何が幸福で、何が不幸なのか
「…駄目だよぉ…ギンちゃん…光之君、傷つけちゃ…っ」
ギンにしがみつき、必死に止めようとする琥珀。その大きな瞳には涙が浮かんでいる。今すぐにでも零れ落ちそうだ。
「…離しや、琥珀」
「…嫌…」
「僕の言うことが聞けへんの?」
「…だ、って…ギンちゃん…光之君、傷つけようとしてるもん…そんなの、琥珀嫌だもん…!」
ふるふる、と左右に首を振って断る琥珀。しかし、そんな彼女の態度が余計ギンをイラつかせるだけに過ぎなかった。
「琥珀に、光之君は必要ないんや。安心しぃ?琥珀のことは僕が守ったるから」
「…そんなことないもん、琥珀にとって光之君は…!」
「それ以上は聞きたない」
「…っ!…ギン、ちゃ…」
「琥珀の口から、僕以外の男の名前なんか聞きたないわ」
「でも…光之君は、琥珀の斬魄刀で…」
「…どうせ、僕は琥珀のこと守ってあげれへんもんなぁ?」
そう告げるギンの瞳はどこか寂しげで…琥珀もつられて悲しげに表情を曇らせる。
「そんなことないよ…ギンちゃんはっ…」
「……ごめんな、琥珀」
ぽん、と琥珀の頭に手を置くと…ギンはそれ以上何も言わず、部屋を後にした。残された琥珀と光之君はと言えば…

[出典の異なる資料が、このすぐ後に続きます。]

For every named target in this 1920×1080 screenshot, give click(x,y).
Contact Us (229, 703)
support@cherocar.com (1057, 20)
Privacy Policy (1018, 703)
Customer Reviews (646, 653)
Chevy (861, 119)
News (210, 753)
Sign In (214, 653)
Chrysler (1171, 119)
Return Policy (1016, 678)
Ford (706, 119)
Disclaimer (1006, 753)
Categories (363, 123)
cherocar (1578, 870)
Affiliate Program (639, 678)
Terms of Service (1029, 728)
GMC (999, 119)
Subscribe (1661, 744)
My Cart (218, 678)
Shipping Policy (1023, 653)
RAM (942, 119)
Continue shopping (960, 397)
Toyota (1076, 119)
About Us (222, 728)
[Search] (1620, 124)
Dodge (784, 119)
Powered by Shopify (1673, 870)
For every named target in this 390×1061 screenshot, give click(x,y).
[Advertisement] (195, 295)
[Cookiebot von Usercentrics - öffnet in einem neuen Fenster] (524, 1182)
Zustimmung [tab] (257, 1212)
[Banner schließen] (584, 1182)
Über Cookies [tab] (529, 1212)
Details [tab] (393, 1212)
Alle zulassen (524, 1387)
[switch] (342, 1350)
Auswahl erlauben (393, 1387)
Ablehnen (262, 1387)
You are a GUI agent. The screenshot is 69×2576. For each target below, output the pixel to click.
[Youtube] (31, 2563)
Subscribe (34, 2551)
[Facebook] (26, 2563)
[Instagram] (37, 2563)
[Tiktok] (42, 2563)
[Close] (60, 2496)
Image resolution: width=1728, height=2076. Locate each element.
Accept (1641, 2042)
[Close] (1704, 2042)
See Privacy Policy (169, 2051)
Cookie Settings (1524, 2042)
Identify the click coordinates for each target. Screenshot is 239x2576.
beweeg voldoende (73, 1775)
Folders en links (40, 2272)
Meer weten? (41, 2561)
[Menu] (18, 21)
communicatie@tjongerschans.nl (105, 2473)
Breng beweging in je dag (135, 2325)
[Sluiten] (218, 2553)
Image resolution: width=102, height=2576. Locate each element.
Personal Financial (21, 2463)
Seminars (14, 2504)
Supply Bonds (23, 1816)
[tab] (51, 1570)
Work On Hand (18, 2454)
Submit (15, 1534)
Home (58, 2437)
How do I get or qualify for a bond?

『…ははっ、所詮はその程度の思いなんだ。俺が少し言えば、容易く手放してしまうほどの思いで琥珀を守るだの好きだの言うとかどういう神経してるんだ』
光之君はせいせいしたとでも言うような素振りを見せる。その顔は誇らしげに笑みを浮かべていた。
『琥珀、これでよかったんだよ。あんな何考えているのかわからない男にこれ以上…』
「…ギ、ンちゃ……」
『もう今すぐにでもあんな男のことなんか忘れるんだ。いいじゃない、俺がいるんだから。俺は琥珀を簡単に見捨てるような真似はしない。今まで同様ずっとずーっと傍にいてあげる』
「…ギンちゃんっ…」
『……琥珀、もうアイツのことは忘れ…』
「ギンちゃん!!」
ギンがいなくなった方向ばかり眺め続ける琥珀を、強引に自分の方へ振り向かせようとする光之君だったが…それに逆らうように琥珀はギンの名前を呼んだ。
「ギンちゃん、いなくなっちゃった…っ!琥珀が、琥珀のせいで…ギンちゃん傷ついちゃったんだ…!琥珀のせいでギンちゃんが……!!」
『琥珀、落ち着いてっ…!』
「ギンちゃん、ギンちゃんっ…!!」
『琥珀っ!!』
「わぁああんっ!!ギンちゃああんっ…!ごめんなさい、お願いだから…琥珀、置いてかないで…っ!!ギンちゃん……!!」
光之君の言葉など、最早琥珀の耳には届かない。ただただ…いなくなったギンを求めて、声を上げて泣きじゃくることしか…琥珀には出来なかった。